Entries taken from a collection
_ _ _

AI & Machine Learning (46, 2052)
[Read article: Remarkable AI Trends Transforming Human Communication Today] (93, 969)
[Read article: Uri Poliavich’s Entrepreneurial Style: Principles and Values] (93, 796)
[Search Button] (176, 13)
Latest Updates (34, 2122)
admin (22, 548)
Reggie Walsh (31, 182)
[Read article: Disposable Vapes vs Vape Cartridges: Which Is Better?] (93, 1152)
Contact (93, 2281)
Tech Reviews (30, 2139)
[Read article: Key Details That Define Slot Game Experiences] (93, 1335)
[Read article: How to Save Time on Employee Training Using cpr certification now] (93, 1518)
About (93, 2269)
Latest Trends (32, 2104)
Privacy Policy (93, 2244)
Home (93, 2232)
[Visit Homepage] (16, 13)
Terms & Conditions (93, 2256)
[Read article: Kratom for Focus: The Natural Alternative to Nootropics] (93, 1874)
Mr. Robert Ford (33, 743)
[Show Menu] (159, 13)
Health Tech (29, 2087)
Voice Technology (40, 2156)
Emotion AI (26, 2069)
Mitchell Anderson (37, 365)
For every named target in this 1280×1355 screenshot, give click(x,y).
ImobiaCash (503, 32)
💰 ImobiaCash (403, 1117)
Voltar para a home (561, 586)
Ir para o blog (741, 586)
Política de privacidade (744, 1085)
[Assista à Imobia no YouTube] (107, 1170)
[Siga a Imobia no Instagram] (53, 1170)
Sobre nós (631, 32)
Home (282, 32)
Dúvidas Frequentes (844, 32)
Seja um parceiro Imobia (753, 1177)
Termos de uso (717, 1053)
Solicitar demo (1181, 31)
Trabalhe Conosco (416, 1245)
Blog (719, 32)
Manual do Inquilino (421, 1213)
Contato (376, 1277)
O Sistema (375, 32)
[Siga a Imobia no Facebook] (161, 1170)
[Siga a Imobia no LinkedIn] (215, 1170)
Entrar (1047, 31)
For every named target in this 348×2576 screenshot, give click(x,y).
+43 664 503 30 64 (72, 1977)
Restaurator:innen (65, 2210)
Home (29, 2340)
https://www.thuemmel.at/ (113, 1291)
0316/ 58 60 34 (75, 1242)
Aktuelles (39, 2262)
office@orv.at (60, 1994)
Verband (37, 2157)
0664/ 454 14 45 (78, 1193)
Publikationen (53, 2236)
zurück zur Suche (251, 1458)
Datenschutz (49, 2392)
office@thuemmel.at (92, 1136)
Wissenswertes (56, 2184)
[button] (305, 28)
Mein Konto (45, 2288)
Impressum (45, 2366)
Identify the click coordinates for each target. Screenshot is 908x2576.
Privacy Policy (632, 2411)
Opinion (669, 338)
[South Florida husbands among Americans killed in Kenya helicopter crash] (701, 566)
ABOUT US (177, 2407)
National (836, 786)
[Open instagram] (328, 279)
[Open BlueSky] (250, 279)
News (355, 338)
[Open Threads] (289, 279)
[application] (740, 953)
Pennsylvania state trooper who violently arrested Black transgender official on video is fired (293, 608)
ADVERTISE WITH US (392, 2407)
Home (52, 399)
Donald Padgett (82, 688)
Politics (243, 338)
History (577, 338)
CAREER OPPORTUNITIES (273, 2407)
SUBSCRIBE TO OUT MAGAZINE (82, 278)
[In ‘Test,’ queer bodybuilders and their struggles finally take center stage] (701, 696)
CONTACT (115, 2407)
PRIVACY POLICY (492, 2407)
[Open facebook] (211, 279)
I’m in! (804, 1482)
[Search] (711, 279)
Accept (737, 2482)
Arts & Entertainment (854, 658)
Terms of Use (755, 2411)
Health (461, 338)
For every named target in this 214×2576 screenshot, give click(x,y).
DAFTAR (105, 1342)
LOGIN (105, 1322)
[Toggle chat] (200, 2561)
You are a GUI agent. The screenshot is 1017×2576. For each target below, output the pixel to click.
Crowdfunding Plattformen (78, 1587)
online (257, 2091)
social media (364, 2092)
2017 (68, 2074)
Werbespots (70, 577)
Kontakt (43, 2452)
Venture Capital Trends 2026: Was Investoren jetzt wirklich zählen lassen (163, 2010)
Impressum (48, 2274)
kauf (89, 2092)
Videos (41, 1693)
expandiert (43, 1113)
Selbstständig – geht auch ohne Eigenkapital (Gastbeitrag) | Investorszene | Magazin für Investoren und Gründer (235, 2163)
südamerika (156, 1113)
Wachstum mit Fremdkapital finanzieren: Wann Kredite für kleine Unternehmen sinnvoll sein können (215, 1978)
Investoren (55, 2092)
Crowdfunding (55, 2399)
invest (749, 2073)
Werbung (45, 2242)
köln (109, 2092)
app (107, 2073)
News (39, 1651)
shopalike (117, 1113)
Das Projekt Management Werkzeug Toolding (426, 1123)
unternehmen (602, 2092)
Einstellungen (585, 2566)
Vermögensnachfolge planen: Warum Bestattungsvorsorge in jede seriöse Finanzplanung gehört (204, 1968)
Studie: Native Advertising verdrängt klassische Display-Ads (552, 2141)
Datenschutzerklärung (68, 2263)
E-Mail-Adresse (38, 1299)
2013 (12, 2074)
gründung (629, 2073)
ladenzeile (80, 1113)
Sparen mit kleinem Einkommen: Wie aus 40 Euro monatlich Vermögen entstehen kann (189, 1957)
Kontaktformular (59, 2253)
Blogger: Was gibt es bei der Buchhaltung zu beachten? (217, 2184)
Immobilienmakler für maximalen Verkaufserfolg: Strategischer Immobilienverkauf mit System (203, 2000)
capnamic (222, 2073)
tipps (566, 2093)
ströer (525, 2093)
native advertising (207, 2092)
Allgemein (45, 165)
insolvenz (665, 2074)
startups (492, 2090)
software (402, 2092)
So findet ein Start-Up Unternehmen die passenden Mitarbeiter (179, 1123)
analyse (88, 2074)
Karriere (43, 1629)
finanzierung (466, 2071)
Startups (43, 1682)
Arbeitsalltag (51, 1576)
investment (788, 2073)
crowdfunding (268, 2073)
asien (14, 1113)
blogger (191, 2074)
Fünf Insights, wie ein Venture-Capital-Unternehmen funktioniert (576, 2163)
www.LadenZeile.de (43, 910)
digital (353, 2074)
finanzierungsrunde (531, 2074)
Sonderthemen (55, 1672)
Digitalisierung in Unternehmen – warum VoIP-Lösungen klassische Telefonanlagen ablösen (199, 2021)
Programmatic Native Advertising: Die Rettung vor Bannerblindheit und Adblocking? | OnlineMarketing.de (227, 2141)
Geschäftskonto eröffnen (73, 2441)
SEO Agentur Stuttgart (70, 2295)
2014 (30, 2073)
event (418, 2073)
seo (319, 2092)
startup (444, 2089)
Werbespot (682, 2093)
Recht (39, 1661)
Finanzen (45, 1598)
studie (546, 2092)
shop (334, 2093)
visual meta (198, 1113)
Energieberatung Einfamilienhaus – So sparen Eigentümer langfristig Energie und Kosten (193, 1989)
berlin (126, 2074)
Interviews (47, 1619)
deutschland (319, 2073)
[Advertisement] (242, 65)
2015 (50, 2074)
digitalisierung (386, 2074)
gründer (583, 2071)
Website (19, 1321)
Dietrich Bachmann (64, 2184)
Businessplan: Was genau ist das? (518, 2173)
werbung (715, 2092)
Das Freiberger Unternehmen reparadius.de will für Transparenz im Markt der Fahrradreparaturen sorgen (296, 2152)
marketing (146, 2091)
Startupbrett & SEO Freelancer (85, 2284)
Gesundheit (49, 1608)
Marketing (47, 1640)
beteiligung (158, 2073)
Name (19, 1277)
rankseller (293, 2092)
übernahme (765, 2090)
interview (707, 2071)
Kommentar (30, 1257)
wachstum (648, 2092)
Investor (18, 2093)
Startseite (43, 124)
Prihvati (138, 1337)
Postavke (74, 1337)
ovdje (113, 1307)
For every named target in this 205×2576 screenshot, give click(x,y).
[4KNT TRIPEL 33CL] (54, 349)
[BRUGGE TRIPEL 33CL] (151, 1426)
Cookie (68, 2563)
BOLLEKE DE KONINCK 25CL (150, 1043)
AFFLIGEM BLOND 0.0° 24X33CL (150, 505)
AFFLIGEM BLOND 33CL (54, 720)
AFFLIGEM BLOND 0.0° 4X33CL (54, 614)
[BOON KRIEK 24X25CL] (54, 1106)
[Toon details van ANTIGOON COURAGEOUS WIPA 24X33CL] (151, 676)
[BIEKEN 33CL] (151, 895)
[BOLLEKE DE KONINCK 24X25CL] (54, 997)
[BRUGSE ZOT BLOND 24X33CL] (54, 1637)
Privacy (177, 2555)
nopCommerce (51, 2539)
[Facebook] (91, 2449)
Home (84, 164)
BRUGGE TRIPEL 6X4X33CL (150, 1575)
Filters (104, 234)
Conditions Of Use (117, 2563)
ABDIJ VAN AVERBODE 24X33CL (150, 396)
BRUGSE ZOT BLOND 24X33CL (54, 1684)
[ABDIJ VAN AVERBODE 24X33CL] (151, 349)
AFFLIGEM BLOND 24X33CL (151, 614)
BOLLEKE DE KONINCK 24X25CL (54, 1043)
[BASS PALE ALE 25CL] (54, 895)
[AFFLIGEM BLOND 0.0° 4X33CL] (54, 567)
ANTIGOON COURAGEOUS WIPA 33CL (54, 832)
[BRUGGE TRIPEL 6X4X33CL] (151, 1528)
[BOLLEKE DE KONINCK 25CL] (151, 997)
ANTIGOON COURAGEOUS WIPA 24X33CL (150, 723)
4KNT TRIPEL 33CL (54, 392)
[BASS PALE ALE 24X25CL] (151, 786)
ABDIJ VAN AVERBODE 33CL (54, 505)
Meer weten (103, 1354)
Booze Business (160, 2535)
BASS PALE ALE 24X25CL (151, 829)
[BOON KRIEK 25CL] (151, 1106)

_ _ _

▶ **About this task**
Copy, from the lines above, each one that holds "AVERBODE".

▶ **Response area**
ABDIJ VAN AVERBODE 24X33CL (150, 396)
[ABDIJ VAN AVERBODE 24X33CL] (151, 349)
ABDIJ VAN AVERBODE 33CL (54, 505)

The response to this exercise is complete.